Título: REFORMA, QUE REFORMA?
Autor: Helena Chagas
Fonte: O Globo, 23/02/2005, O País, p. 4

De onde menos se espera é que não sai nada mesmo. Reunidos ontem na casa do presidente do Senado, Renan Calheiros, líderes e caciques partidários concordaram que é preciso dar uma satisfação à opinião pública e votar logo a reforma política. O consenso, porém, não passa daí.

Quando os interesses se cruzam, a discussão vira Babel. A enésima tentativa de ressuscitar a reforma política e coibir práticas desmoralizantes como o troca-troca partidário deve acabar como das outras vezes. No máximo, sai um pacotinho de medidas tímidas, bem aquém do que se prometia. Pior, há risco até de retrocesso. Toda vez que o assunto vem à tona, aparece alguém para tentar desconstruir reformas já aprovadas. O que está em jogo:

FIDELIDADE PARTIDÁRIA: Deveria ser o alvo desta vez. No rastro do aluguel, compra e leasing de deputados nas últimas mudanças, a imagem da Câmara ficou seriamente abalada. Pela lógica, seria o momento de aprovar projeto do Senado que exige três anos de filiação partidária para qualquer candidato. Ou mesmo a versão atenuada no relatório Ronaldo Caiado, que reduz o prazo para dois anos. Complicado. Na Câmara, a maioria acha que a fidelidade via filiação é uma camisa-de-força. O máximo que vai acontecer é uma alteração no regimento estabelecendo que a proporcionalidade a ser considerada na divisão de comissões, lideranças, cargos e até tempo na TV terá como base o tamanho da bancada eleita pelo partido, e não da bancada adquirida posteriormente. Ajuda, mas não resolve. O ataque especulativo de Garotinho ao PMDB, por exemplo, não tinha como alvo esses espaços.

CLÁUSULA DE BARREIRA: É lei e entra em vigor em 2006. Mas volta ao jogo pela mão dos partidos prejudicados, que podem deixar de existir se não tiverem os 5% de votos exigidos em eleições nacionais. PPS e PCdoB levantaram o assunto na reunião e, embora a maioria dos grandes partidos seja favorável à cláusula, sua flexibilização pode virar moeda de troca. Já há proposta de reduzir os 5% para 2%. Muitos temem que, da reforma, acabe sobrando só isso. Anti-reforma.

FIM DA VERTICALIZAÇÃO DAS COLIGAÇÕES: Quem se lembra da obrigação, instituída pelo TSE em 2002, de as alianças regionais coincidirem com as federais? Pois é, não sobrevive até 2006. O maior interessado na derrubada é o PMDB, que quer ficar livre, leve e solto para negociar candidaturas diversas nos estados enquanto flerta com a reeleição de Lula.

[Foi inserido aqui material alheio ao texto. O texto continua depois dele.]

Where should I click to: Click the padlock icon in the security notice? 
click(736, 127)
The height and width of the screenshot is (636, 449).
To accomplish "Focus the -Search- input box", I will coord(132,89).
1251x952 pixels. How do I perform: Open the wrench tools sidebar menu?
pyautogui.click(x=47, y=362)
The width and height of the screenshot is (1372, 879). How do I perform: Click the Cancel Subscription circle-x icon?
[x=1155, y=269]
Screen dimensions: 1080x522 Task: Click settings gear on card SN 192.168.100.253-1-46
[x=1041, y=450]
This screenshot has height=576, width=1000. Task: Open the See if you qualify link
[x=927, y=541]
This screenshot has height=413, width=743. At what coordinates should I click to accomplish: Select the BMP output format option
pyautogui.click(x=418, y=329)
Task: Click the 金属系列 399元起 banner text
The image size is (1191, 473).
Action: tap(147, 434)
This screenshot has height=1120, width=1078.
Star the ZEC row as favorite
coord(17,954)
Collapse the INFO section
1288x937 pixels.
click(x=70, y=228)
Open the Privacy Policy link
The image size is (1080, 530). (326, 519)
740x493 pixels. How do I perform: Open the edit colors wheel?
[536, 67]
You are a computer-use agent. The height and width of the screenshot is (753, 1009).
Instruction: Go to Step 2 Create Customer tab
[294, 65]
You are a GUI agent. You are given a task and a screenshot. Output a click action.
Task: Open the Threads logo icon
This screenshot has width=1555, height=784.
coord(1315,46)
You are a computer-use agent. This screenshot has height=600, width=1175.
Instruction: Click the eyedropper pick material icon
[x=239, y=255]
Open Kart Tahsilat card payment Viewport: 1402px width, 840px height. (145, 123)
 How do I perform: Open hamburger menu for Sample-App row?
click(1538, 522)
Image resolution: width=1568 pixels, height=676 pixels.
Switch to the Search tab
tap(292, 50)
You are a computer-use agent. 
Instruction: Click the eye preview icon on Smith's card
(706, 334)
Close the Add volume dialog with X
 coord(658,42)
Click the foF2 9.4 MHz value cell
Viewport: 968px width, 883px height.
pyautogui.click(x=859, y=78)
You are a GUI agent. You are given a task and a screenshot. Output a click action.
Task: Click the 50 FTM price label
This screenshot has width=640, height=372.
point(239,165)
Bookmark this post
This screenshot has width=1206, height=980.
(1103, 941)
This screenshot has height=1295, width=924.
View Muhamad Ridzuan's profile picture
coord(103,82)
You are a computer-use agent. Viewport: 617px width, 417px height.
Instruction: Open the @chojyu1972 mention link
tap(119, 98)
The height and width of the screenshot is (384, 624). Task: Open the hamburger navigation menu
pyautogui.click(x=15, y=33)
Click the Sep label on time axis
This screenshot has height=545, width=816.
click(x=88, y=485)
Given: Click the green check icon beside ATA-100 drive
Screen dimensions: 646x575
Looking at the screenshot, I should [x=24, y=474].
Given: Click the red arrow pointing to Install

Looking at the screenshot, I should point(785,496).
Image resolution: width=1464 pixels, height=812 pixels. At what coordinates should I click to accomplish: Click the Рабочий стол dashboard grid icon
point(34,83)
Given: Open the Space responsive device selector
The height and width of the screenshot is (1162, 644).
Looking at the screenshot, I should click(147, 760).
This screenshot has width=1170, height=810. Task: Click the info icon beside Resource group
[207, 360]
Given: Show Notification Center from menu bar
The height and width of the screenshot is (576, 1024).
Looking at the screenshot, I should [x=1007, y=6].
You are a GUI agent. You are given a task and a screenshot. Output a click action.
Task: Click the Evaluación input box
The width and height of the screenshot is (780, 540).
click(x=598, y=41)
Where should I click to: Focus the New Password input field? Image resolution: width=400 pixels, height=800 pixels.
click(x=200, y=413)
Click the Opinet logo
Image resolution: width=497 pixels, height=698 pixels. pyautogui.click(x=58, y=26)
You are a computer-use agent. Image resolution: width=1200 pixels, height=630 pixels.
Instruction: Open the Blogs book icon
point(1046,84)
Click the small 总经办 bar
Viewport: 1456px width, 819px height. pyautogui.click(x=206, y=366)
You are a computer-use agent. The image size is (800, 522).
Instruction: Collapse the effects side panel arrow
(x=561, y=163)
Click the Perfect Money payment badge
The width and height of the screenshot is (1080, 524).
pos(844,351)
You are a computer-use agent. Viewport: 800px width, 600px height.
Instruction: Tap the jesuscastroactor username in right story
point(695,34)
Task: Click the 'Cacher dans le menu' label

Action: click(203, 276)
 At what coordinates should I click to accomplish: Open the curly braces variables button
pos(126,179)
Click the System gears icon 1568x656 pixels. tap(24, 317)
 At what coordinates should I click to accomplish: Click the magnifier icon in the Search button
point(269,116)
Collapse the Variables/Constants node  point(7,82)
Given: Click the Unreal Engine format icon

FINANCIAMENTO PÚBLICO E VOTO EM LISTA FECHADA: O primeiro só vale com o segundo. Os recursos públicos para campanhas proporcionais têm que ser distribuídos via partidos, o que pressupõe a escolha dos candidatos por listas. Funciona assim: cada partido tem uma lista de candidatos a deputado, os votos vão para a legenda e os eleitos obedecem à ordem. O grande, imenso, insuperável problema: quem faz a lista? A convenção, ou seja, a máquina. O que provoca reações de todos os lados, sobretudo de grupos organizados como os evangélicos, hoje instalados em partidos que são apenas hospedeiros. A idéia ontem era votar o novo sistema mas implantá-lo só em 2010. Não há risco: até lá aparece outra reforma política para revogá-lo.